Je ne l’ai ni embrassé ni pris dans mes bras – nous n’étions pas une famille démonstrative –, mais je l’ai observé à la dérobée. S’il déglutissait avec effort, c’était le signe que ses brûlures d’estomac le faisaient souffrir, et les cernes sous ses yeux, lorsqu’ils s’accentuaient, montraient qu’il dormait toujours aussi mal. Il jouait au cricket quand il était jeune, « l’espoir d’une gloire nationale pour le village », disait sa mère.

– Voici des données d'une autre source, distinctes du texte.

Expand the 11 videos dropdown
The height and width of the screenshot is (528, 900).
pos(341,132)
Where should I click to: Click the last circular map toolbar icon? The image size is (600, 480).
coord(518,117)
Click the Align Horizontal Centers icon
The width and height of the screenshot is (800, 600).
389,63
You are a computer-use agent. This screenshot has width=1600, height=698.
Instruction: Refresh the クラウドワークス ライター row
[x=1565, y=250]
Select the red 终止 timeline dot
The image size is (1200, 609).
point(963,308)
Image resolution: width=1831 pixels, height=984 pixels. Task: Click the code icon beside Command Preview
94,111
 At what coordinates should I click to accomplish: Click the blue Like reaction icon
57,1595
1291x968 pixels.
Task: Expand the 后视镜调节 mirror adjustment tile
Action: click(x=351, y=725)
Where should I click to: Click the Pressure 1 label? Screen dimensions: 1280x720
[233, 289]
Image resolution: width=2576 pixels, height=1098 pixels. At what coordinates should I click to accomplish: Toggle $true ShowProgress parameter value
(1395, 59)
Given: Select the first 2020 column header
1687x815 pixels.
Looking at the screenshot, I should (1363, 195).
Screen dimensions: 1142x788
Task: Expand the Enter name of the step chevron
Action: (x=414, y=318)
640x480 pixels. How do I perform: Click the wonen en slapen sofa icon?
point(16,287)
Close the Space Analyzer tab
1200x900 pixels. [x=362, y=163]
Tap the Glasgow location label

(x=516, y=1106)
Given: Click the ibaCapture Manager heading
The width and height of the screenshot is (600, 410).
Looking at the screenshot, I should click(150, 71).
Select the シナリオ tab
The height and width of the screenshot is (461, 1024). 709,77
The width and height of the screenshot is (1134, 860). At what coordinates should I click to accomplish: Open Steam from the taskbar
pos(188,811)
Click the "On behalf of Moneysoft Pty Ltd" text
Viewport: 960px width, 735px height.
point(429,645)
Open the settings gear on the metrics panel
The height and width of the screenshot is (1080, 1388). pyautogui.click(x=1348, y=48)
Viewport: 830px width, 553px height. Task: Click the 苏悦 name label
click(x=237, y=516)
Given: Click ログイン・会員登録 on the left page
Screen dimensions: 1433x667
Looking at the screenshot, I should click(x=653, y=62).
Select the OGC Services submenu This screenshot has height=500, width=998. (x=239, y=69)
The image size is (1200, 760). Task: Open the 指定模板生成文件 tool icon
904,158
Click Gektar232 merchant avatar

Je ne sais pas combien de temps je suis restée là, à la lisière de son univers, contemplant les livres et la discipline qui avaient été l’essence même de ma mère. J’attendais que me viennent les larmes et au moins un petit, un bon souvenir d’elle, parce que ce jour-là n’était pas une date comme les autres et que j’aurais dû me rappeler son visage, la revoir, elle, tout entière dans ma mémoire.
Ce n'est plus réel ; même mes souvenirs ne sont plus réels ; ils ressemblent à un tableau détaché de moi, comme si je n'étais qu'une spectatrice retirée dans les coulisses d'un théâtre d'où je peux contempler le décor, une roseraie, une terrasse et des lampions accrochés à des arbres. (p 280)
Cela m'a paru plutôt agréable, finalement, l'idée que je pouvais être quelqu'un de nouveau, telle que je choisirais d'être, libérée de ce que j'avais toujours été, sans subir aucune pression ni répondre à aucune attente. (p 163)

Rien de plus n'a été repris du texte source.